Exercise goal ::
Restate the listing below word for word; no picture is to be carried over.

Dataset records START

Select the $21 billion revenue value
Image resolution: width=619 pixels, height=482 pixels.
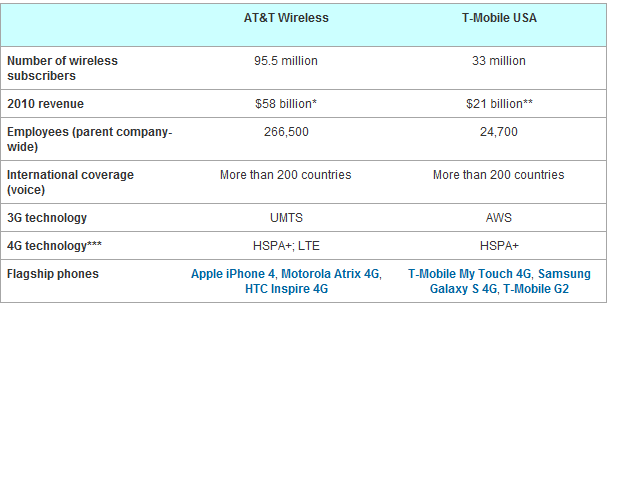point(499,104)
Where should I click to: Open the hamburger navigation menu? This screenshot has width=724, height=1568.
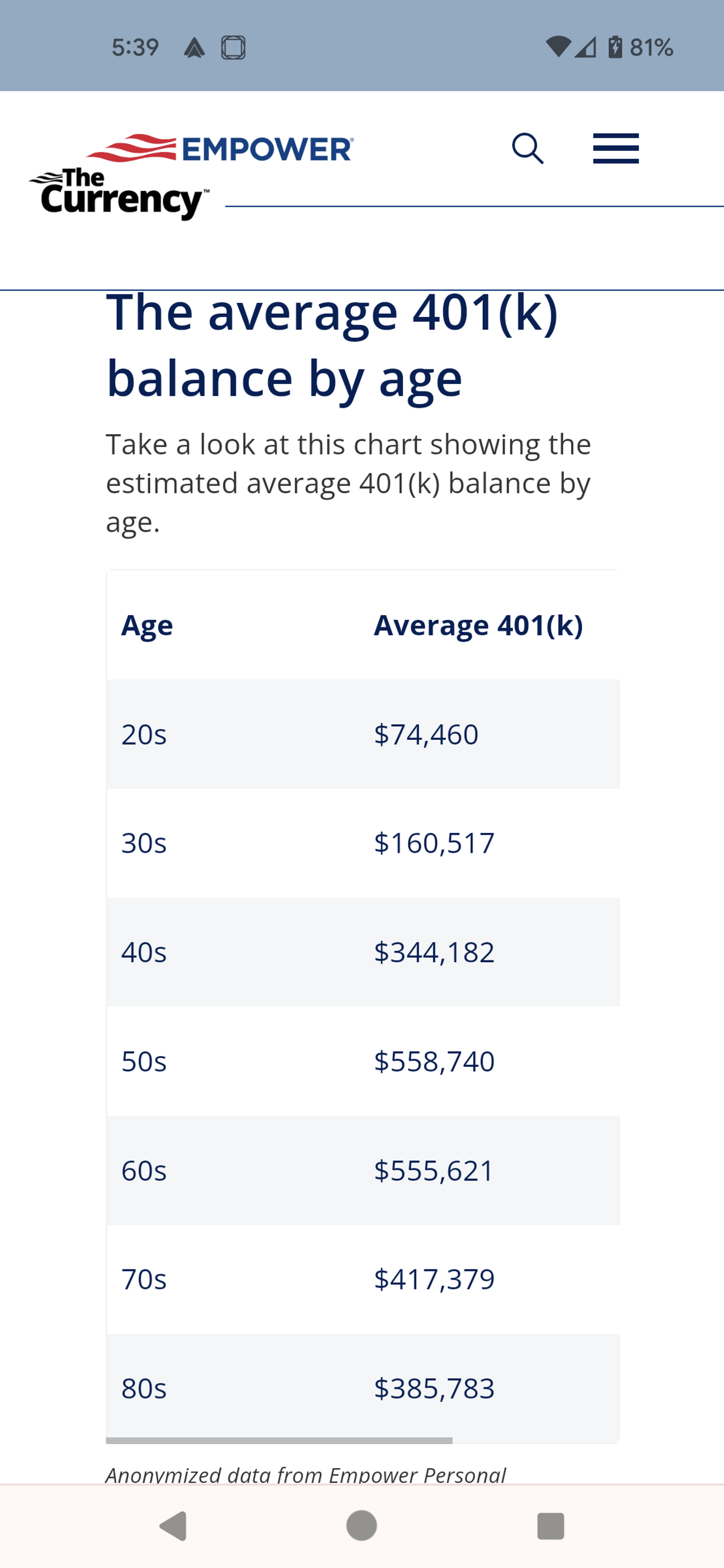pyautogui.click(x=616, y=148)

Dataset records END

Written response ::
Select the $21 billion revenue value
Image resolution: width=619 pixels, height=482 pixels.
point(499,104)
Where should I click to: Open the hamburger navigation menu? This screenshot has width=724, height=1568.
pyautogui.click(x=616, y=148)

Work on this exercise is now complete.